Note: only variables present in the model can be monitored.
|
User defined models
The function provides the option to modify and to define own models that can be used for
the Bayesian calculation. In the case the user wants to modify a model, a new model
can be piped into the function via the argument baSAR_model
as character
.
The model has to be provided in the JAGS dialect of the BUGS language (cf. rjags::jags.model)
and parameter names given with the pre-defined names have to be respected, otherwise the function
will break.
FAQ
Q: How can I set the seed for the random number generator (RNG)?
A: Use the argument method_control
, e.g., for three MCMC chains
(as it is the default):
method_control = list( inits = list( list(.RNG.name = "base::Wichmann-Hill", .RNG.seed = 1), list(.RNG.name = "base::Wichmann-Hill", .RNG.seed = 2), list(.RNG.name = "base::Wichmann-Hill", .RNG.seed = 3) ))

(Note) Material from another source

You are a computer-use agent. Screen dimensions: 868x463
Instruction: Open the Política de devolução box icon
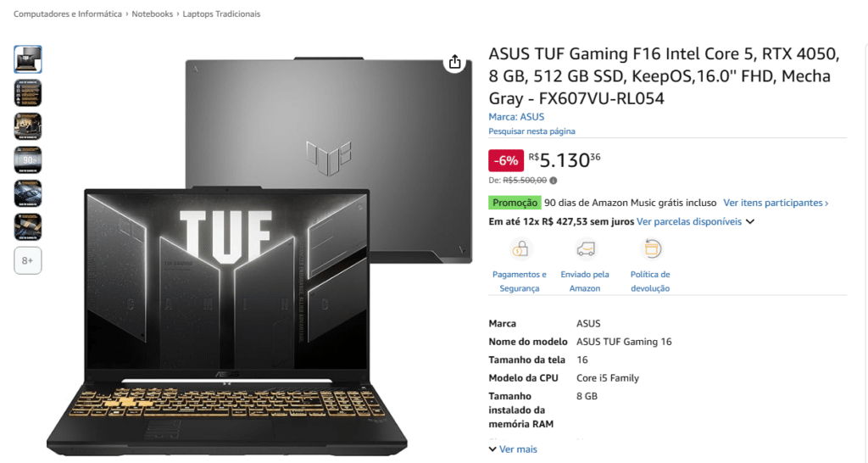coord(651,248)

This sets a reproducible set for every chain separately.
Q: How can I modify the output plots?
A: You can't, but you can use the function output to create own, modified plots.
Q: Can I change the boundaries for the central_D?

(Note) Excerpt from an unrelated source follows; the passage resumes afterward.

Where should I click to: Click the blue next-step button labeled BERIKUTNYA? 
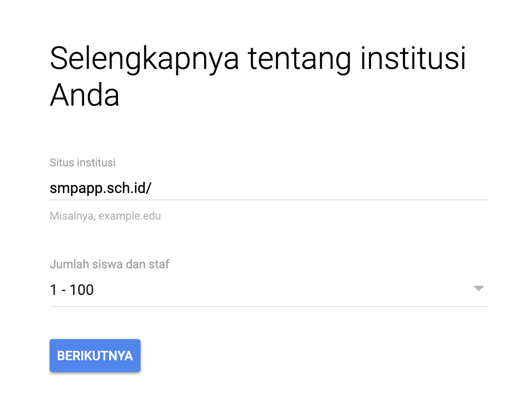(95, 355)
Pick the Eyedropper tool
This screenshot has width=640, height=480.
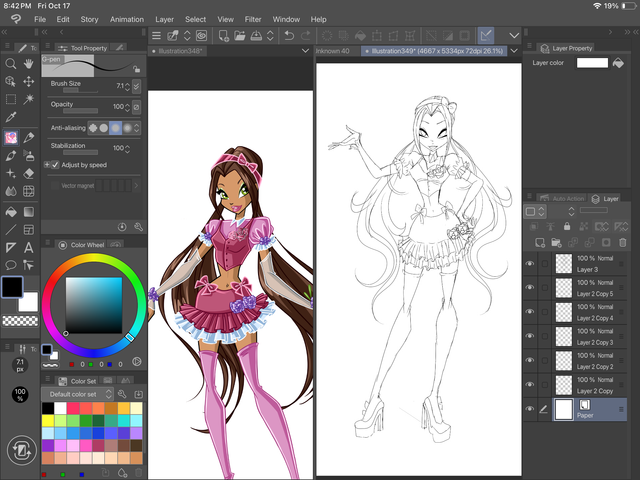click(x=10, y=118)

A: Yes, we made it possible, but we DO NOT recommend it, except you know what you are doing!
Example: method_control = list(lower_centralD = 10))
Q: The lines in the baSAR-model appear to be in a wrong logical order?

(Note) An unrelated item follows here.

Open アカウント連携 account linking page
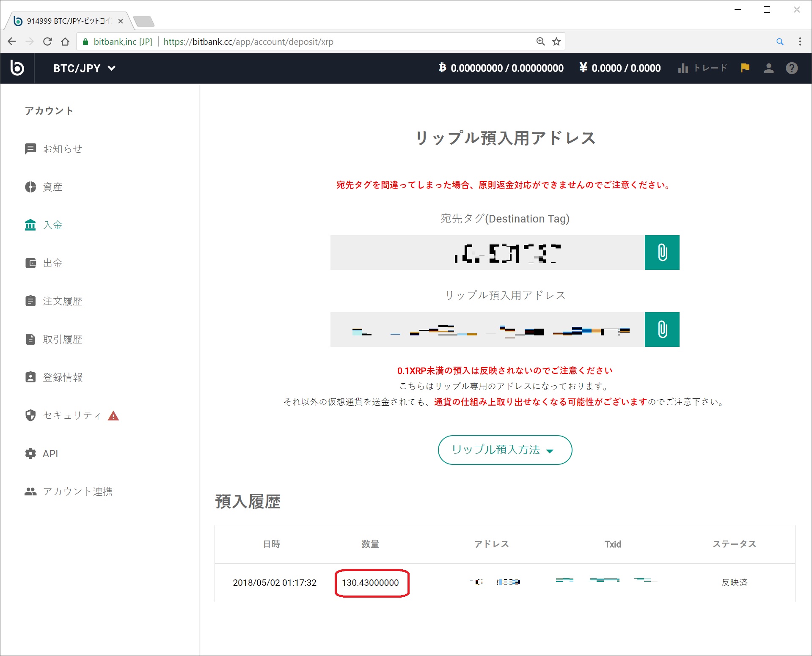The height and width of the screenshot is (656, 812). coord(77,491)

A: This is correct and allowed (cf. JAGS manual)
Additional arguments support via the ...
argument
This list summarizes the additional arguments that can be passed to the internally used functions.
Supported argument | Corresponding function | Default | **Short description ** |
threshold | verify_SingleGrainData | 30 | change rejection threshold for curve selection |
sheet | readxl::read_excel | 1 | select XLS-sheet for import |
col_names | readxl::read_excel | TRUE | first row in XLS-file is header |
col_types | readxl::read_excel | NULL | limit import to specific columns |
skip | readxl::read_excel | 0 | number of rows to be skipped during import |
n.records | read_BIN2R | NULL | limit records during BIN-file import |
duplicated.rm | read_BIN2R | TRUE | remove duplicated records in the BIN-file |
pattern | read_BIN2R | TRUE | select BIN-file by name pattern |
position | read_BIN2R | NULL | limit import to a specific position |
background.count.distribution | calc_OSLLxTxRatio | "non-poisson" | set assumed count distribution |
fit.weights | plot_GrowthCurve | TRUE | enables / disables fit weights |
fit.bounds | plot_GrowthCurve | TRUE | enables / disables fit bounds |
NumberIterations.MC | plot_GrowthCurve | 100 | number of MC runs for error calculation |
output.plot | plot_GrowthCurve | TRUE | enables / disables dose response curve plot |
output.plotExtended | plot_GrowthCurve | TRUE | enables / disables extended dose response curve plot |
Function returns results numerically and graphically:
———————————–
[ NUMERICAL OUTPUT ]
———————————–
RLum.Results
-object
slot: @data
Element | Type | Description |
$summary | data.frame | statistical summary, including the central dose |
$mcmc | mcmc | coda::mcmc.list object including raw output |
$models | character | implemented models used in the baSAR-model core |
$input_object | data.frame | summarising table (same format as the XLS-file) including, e.g., Lx/Tx values |
$removed_aliquots | data.frame | table with removed aliquots (e.g., NaN , or Inf Lx /Tx values). If nothing was removed NULL is returned
|
slot: @info
The original function call
————————
[ PLOT OUTPUT ]
————————
(A) Ln/Tn curves with set integration limits,
(B) trace plots are returned by the baSAR-model, showing the convergence of the parameters (trace)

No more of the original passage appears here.